La holding serait vraisemblablement domiciliée dans un pays européen autre que l'Allemagne, avec potentiellement une double cotation américaine et européenne. Deutsche Telekom, premier opérateur télécom européen avec une capitalisation supérieure à 142 Md€, s'est largement appuyé sur la croissance de T-Mobile US, qui a fusionné avec Sprint en 2020. T-Mobile US pèse 215 Md$ et rivalise désormais directement avec Verizon et AT&T.
Les discussions sont préliminaires et les deux groupes se refusent à tout commentaire. Toute opération exigera un feu vert politique et réglementaire en Allemagne et aux Etats-Unis : l'Etat allemand détient environ 14 % de Deutsche Telekom, et la banque publique KfW contrôle une part similaire. Le directeur général Tim Höttges, également président de T-Mobile US, vante de longue date un marché américain plus consolidé et plus favorable aux opérateurs. Source : Financial Times, 21 avril 2026, Kieran Smith et Ivan Levingston.

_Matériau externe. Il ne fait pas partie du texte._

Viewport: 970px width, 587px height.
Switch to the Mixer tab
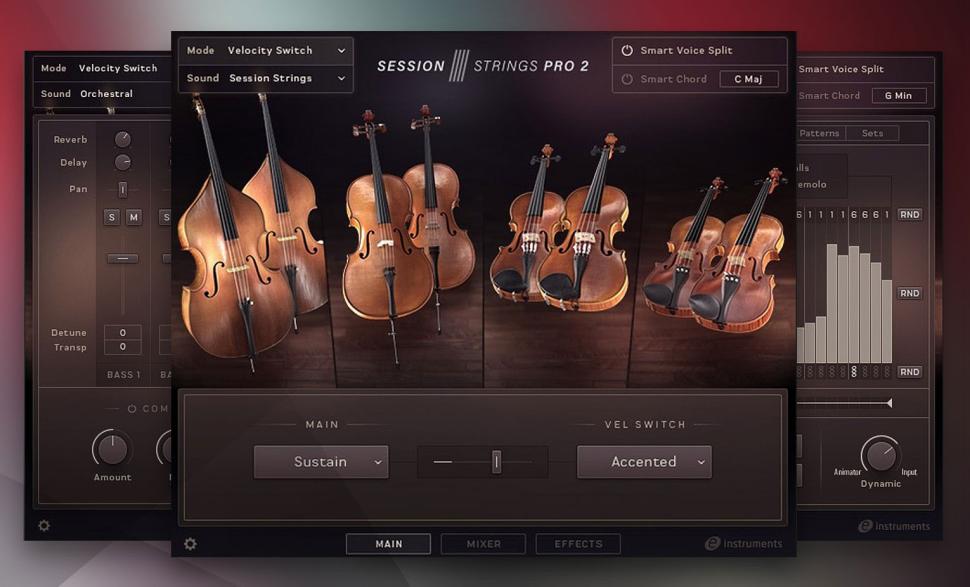[482, 544]
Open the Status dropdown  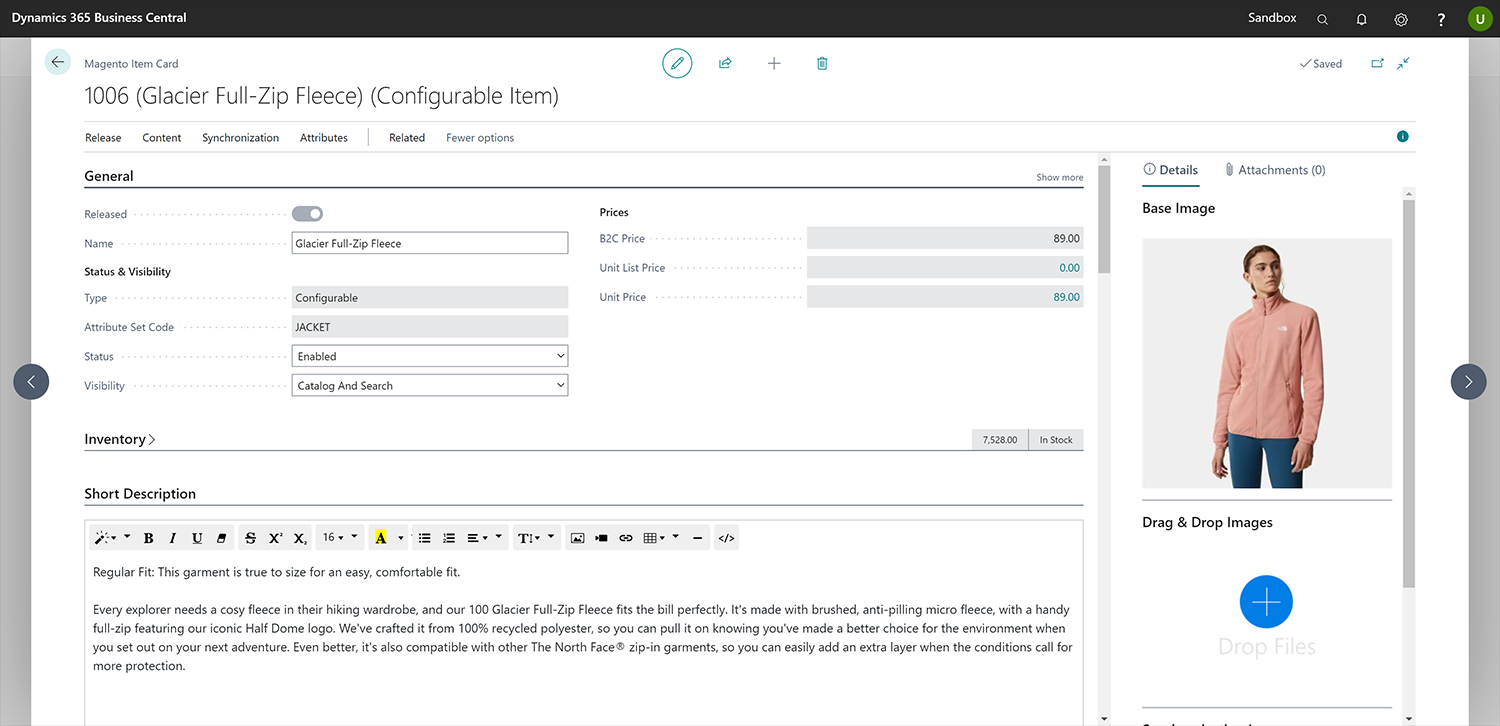point(429,356)
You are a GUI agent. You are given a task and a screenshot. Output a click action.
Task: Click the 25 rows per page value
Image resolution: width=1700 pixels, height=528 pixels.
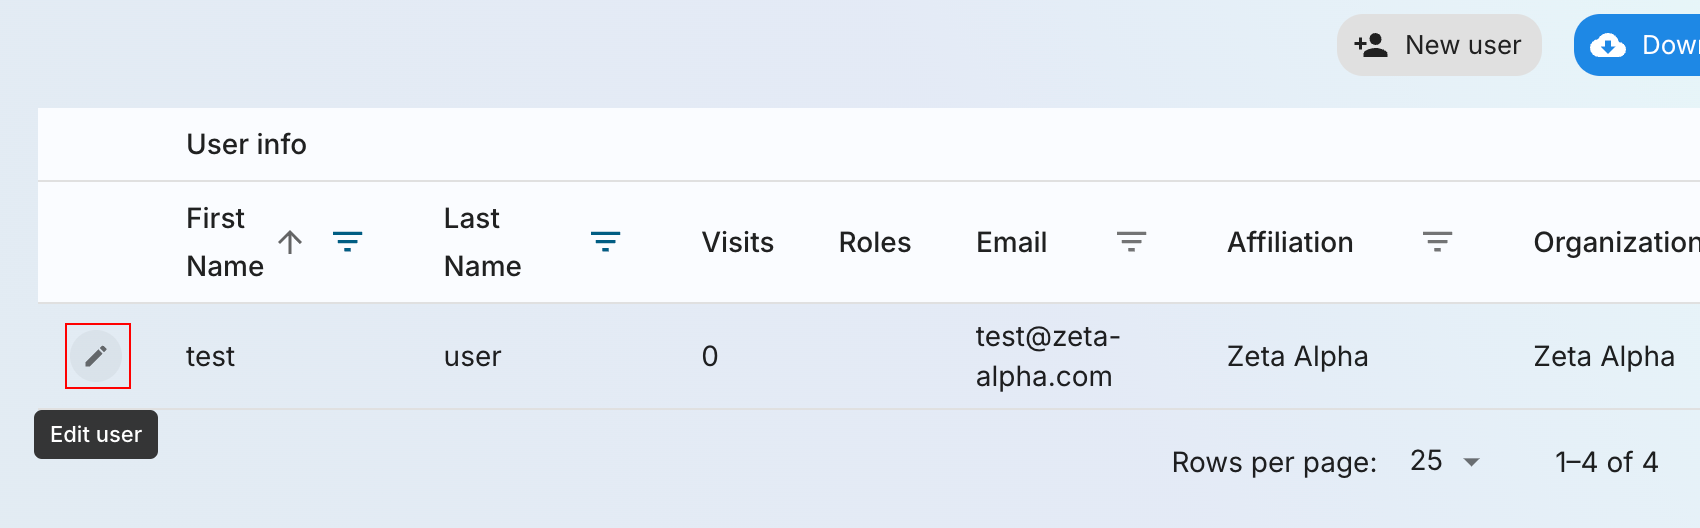(x=1426, y=461)
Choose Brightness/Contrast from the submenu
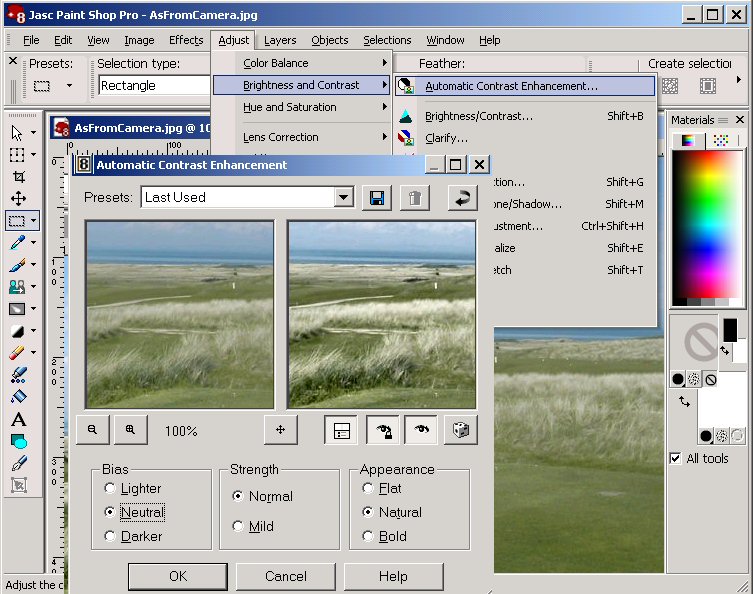The width and height of the screenshot is (753, 594). tap(478, 116)
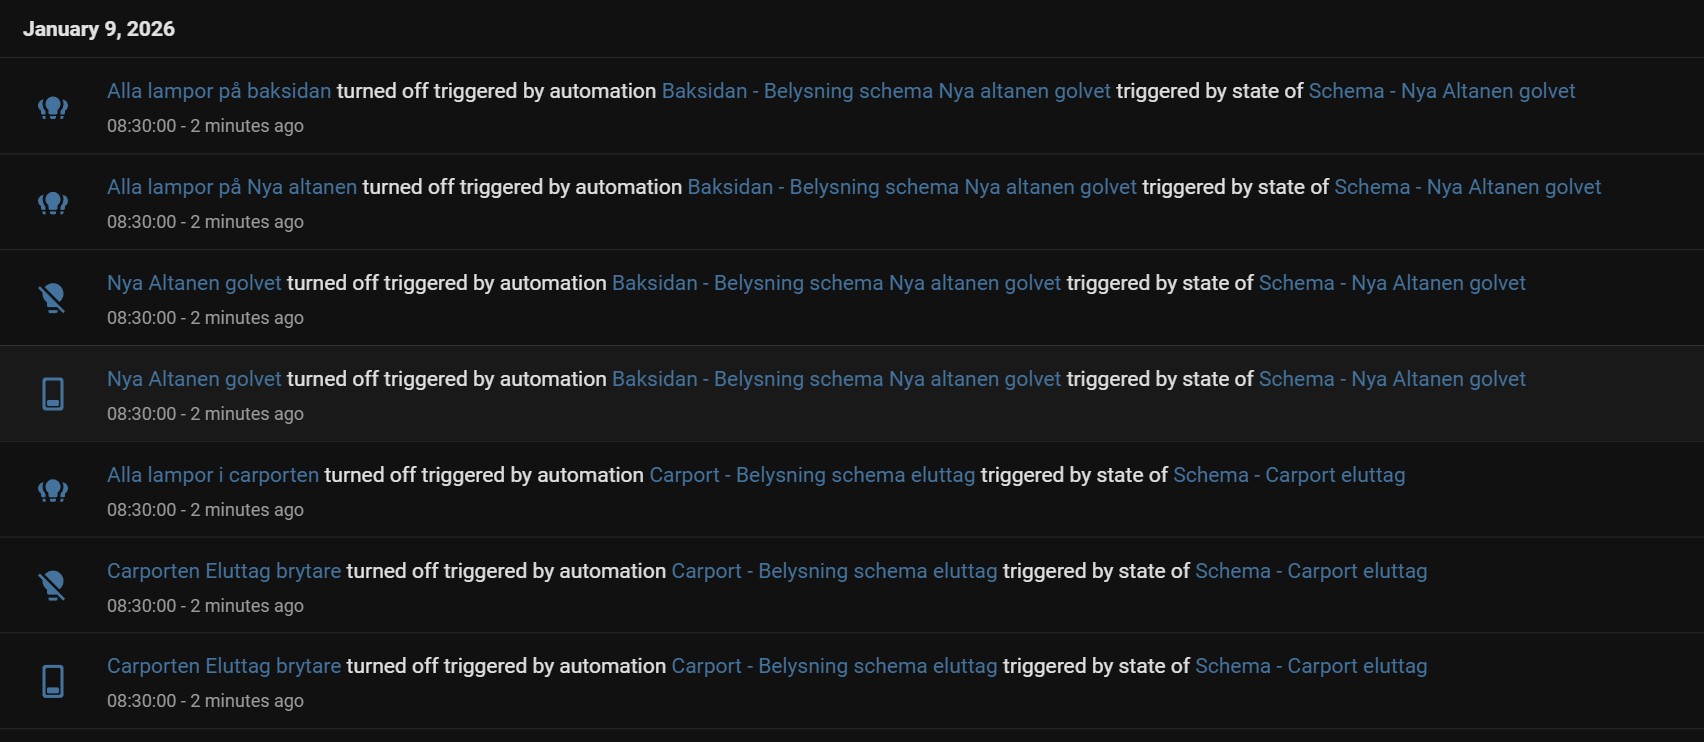Click the device icon beside Carporten Eluttag brytare
1704x742 pixels.
click(53, 681)
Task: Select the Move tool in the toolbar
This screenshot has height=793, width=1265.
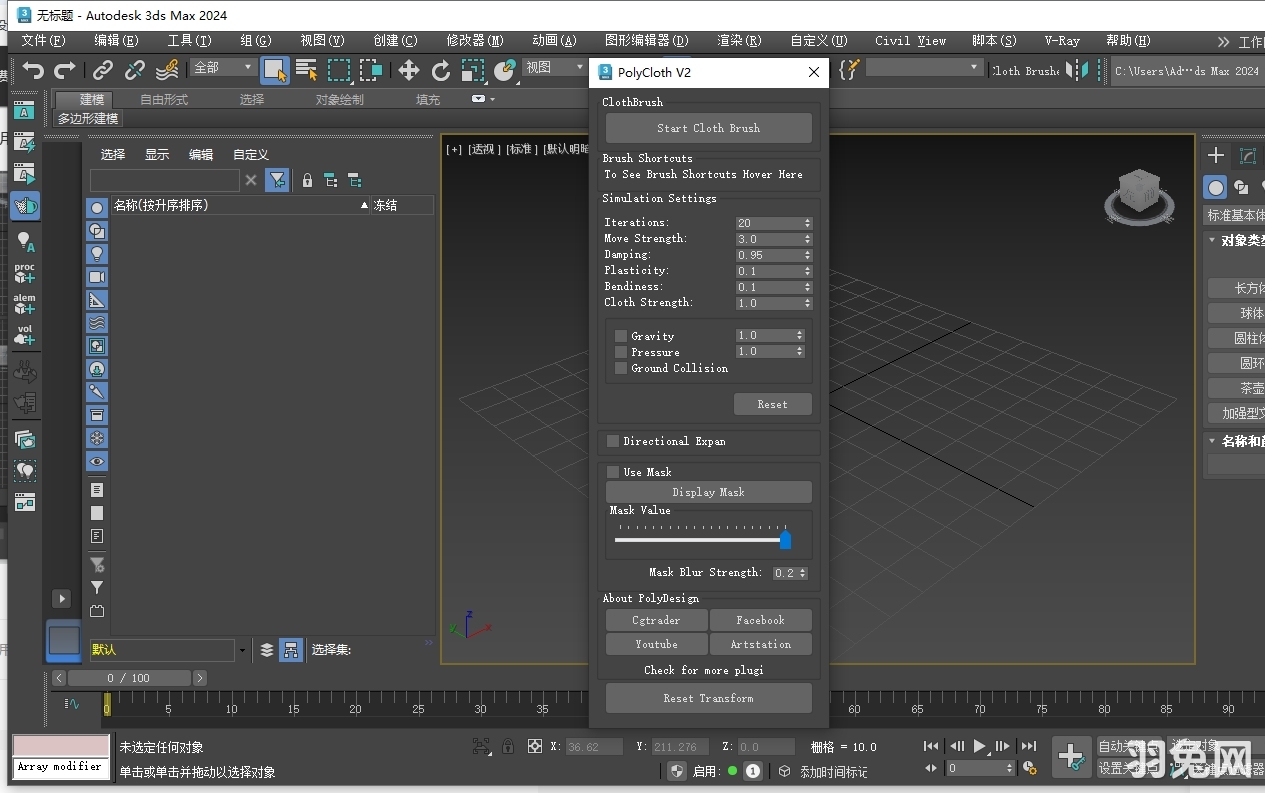Action: click(x=408, y=71)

L’histoire en une ligne. Deutsche Telekom explore un rapprochement en titres avec T-Mobile US via une nouvelle holding, qui verrouillerait son moteur de croissance américain et rendrait toute OPA future plus difficile.
Chiffres clés
53 % participation actuelle de Deutsche Telekom dans T-Mobile US
Plus de 142 Md€ capitalisation de Deutsche Telekom
215 Md$ valorisation boursière de T-Mobile US
~14 % détenus par l’Etat allemand ; part similaire via KfW
2020 fusion T-Mobile US / Sprint — opération fondatrice de l’échelle actuelle
Nouvelle holding probablement domiciliée dans un pays européen hors Allemagne
Pourquoi c’est important
La structure en holding répond à deux problèmes : elle donne à Deutsche Telekom un contrôle structurel sur son actif le plus précieux et relève la barre pour tout consolidateur américain qui voudrait racheter T-Mobile demain. Les participations de l’Etat allemand et de KfW rendent le dossier politiquement sensible à Berlin. L’approbation réglementaire à Washington comme à Berlin se comptera en mois, pas en semaines.
À retenir
Le premier opérateur télécom européen se transforme en douceur en entité cotée centrée sur les Etats-Unis, avec une optionalité européenne. Si la holding se cote des deux côtés de l’Atlantique, elle deviendra l’un des plus grands groupes télécoms à double cotation au monde — et sera valorisée davantage sur les fondamentaux de T-Mobile US que sur les multiples télécoms européens.
Source : Financial Times, 21 avril 2026, Kieran Smith et Ivan Levingston.